§ **What you need to do**
Copy the data below. Keep every line exactly as it is.

§ **Stored items from a collection**
--------------------------------------------------

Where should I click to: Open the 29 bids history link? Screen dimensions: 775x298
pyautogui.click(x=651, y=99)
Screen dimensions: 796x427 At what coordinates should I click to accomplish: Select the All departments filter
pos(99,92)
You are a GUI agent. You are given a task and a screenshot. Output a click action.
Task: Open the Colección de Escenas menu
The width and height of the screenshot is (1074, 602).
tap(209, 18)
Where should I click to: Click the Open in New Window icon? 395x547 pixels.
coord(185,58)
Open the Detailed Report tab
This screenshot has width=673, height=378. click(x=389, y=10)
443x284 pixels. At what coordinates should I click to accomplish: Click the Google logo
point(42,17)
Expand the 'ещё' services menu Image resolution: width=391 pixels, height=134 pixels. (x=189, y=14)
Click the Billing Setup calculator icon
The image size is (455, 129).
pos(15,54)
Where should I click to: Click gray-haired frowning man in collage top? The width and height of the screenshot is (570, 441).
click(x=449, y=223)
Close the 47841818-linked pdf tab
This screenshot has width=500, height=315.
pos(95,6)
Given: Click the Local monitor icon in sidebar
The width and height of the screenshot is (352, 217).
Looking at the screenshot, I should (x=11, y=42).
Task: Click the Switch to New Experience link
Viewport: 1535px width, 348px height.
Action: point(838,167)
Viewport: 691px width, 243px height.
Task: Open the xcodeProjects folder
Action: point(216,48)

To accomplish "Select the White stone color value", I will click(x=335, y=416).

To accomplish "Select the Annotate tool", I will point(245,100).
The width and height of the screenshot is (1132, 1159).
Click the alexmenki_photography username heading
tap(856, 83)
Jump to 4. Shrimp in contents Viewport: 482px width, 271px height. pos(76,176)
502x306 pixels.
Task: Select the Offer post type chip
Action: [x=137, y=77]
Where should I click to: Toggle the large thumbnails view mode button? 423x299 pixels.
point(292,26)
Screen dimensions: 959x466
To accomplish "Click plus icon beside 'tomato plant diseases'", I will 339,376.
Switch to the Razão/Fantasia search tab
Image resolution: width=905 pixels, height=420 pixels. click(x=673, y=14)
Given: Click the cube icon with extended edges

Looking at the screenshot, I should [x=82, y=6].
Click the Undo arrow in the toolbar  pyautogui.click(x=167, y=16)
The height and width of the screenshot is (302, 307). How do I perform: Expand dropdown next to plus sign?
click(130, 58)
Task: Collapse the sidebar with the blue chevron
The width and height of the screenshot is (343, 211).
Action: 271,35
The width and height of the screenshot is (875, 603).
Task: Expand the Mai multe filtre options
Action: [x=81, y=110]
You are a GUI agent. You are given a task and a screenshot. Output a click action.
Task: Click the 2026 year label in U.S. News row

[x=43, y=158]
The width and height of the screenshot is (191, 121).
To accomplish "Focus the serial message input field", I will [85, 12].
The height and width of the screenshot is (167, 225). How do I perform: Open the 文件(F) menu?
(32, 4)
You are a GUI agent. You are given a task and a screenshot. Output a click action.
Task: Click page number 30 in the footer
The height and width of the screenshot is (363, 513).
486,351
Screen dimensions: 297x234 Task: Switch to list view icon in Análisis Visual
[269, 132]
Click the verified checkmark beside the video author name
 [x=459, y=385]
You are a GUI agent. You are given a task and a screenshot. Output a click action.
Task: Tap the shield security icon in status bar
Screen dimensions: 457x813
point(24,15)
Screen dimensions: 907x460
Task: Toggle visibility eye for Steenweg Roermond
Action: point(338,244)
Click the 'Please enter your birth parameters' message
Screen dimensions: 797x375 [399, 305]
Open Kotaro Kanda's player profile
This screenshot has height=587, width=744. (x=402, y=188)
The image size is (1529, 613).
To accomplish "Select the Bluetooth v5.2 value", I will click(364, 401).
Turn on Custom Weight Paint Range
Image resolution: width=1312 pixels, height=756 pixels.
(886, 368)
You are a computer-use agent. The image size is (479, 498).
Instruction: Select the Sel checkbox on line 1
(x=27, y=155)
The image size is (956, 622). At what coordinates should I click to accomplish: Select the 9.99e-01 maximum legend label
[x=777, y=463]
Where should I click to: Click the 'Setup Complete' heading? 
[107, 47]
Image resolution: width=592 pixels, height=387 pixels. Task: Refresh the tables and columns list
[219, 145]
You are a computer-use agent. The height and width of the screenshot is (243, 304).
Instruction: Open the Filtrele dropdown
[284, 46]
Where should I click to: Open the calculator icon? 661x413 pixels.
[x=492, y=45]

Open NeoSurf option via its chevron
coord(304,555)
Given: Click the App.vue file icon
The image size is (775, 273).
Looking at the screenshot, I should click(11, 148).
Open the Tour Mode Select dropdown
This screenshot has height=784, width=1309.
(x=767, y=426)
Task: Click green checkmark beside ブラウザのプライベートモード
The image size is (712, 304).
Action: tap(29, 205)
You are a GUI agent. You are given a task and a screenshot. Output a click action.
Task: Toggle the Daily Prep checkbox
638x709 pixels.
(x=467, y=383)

--------------------------------------------------

§ **Task response**
Where should I click to: Open the 29 bids history link? Screen dimensions: 775x298
pyautogui.click(x=651, y=99)
Screen dimensions: 796x427 At what coordinates should I click to accomplish: Select the All departments filter
pos(99,92)
You are a GUI agent. You are given a task and a screenshot. Output a click action.
Task: Open the Colección de Escenas menu
The width and height of the screenshot is (1074, 602).
tap(209, 18)
Where should I click to: Click the Open in New Window icon? 395x547 pixels.
coord(185,58)
Open the Detailed Report tab
This screenshot has width=673, height=378. click(x=389, y=10)
443x284 pixels. At what coordinates should I click to accomplish: Click the Google logo
point(42,17)
Expand the 'ещё' services menu Image resolution: width=391 pixels, height=134 pixels. (x=189, y=14)
Click the Billing Setup calculator icon
The image size is (455, 129).
pos(15,54)
Where should I click to: Click gray-haired frowning man in collage top? The width and height of the screenshot is (570, 441).
click(x=449, y=223)
Close the 47841818-linked pdf tab
This screenshot has width=500, height=315.
pos(95,6)
Given: Click the Local monitor icon in sidebar
The width and height of the screenshot is (352, 217).
Looking at the screenshot, I should (x=11, y=42).
Task: Click the Switch to New Experience link
Viewport: 1535px width, 348px height.
Action: point(838,167)
Viewport: 691px width, 243px height.
Task: Open the xcodeProjects folder
Action: point(216,48)

To accomplish "Select the White stone color value", I will click(x=335, y=416).

To accomplish "Select the Annotate tool", I will point(245,100).
The width and height of the screenshot is (1132, 1159).
Click the alexmenki_photography username heading
tap(856, 83)
Jump to 4. Shrimp in contents Viewport: 482px width, 271px height. pos(76,176)
502x306 pixels.
Task: Select the Offer post type chip
Action: [x=137, y=77]
Where should I click to: Toggle the large thumbnails view mode button? 423x299 pixels.
point(292,26)
Screen dimensions: 959x466
To accomplish "Click plus icon beside 'tomato plant diseases'", I will 339,376.
Switch to the Razão/Fantasia search tab
Image resolution: width=905 pixels, height=420 pixels. click(x=673, y=14)
Given: Click the cube icon with extended edges

Looking at the screenshot, I should [x=82, y=6].
Click the Undo arrow in the toolbar  pyautogui.click(x=167, y=16)
The height and width of the screenshot is (302, 307). How do I perform: Expand dropdown next to plus sign?
click(130, 58)
Task: Collapse the sidebar with the blue chevron
The width and height of the screenshot is (343, 211).
Action: 271,35
The width and height of the screenshot is (875, 603).
Task: Expand the Mai multe filtre options
Action: [x=81, y=110]
You are a GUI agent. You are given a task and a screenshot. Output a click action.
Task: Click the 2026 year label in U.S. News row

[x=43, y=158]
The width and height of the screenshot is (191, 121).
To accomplish "Focus the serial message input field", I will [85, 12].
The height and width of the screenshot is (167, 225). How do I perform: Open the 文件(F) menu?
(32, 4)
You are a GUI agent. You are given a task and a screenshot. Output a click action.
Task: Click page number 30 in the footer
The height and width of the screenshot is (363, 513).
486,351
Screen dimensions: 297x234 Task: Switch to list view icon in Análisis Visual
[269, 132]
Click the verified checkmark beside the video author name
 [x=459, y=385]
You are a GUI agent. You are given a task and a screenshot. Output a click action.
Task: Tap the shield security icon in status bar
Screen dimensions: 457x813
point(24,15)
Screen dimensions: 907x460
Task: Toggle visibility eye for Steenweg Roermond
Action: point(338,244)
Click the 'Please enter your birth parameters' message
Screen dimensions: 797x375 [399, 305]
Open Kotaro Kanda's player profile
This screenshot has height=587, width=744. (x=402, y=188)
The image size is (1529, 613).
To accomplish "Select the Bluetooth v5.2 value", I will click(364, 401).
Turn on Custom Weight Paint Range
Image resolution: width=1312 pixels, height=756 pixels.
(886, 368)
You are a computer-use agent. The image size is (479, 498).
Instruction: Select the Sel checkbox on line 1
(x=27, y=155)
The image size is (956, 622). At what coordinates should I click to accomplish: Select the 9.99e-01 maximum legend label
[x=777, y=463]
Where should I click to: Click the 'Setup Complete' heading? 
[107, 47]
Image resolution: width=592 pixels, height=387 pixels. Task: Refresh the tables and columns list
[219, 145]
You are a computer-use agent. The height and width of the screenshot is (243, 304).
Instruction: Open the Filtrele dropdown
[284, 46]
Where should I click to: Open the calculator icon? 661x413 pixels.
[x=492, y=45]

Open NeoSurf option via its chevron
coord(304,555)
Given: Click the App.vue file icon
The image size is (775, 273).
Looking at the screenshot, I should click(11, 148).
Open the Tour Mode Select dropdown
This screenshot has height=784, width=1309.
(x=767, y=426)
Task: Click green checkmark beside ブラウザのプライベートモード
The image size is (712, 304).
Action: tap(29, 205)
You are a GUI agent. You are given a task and a screenshot. Output a click action.
Task: Toggle the Daily Prep checkbox
638x709 pixels.
(x=467, y=383)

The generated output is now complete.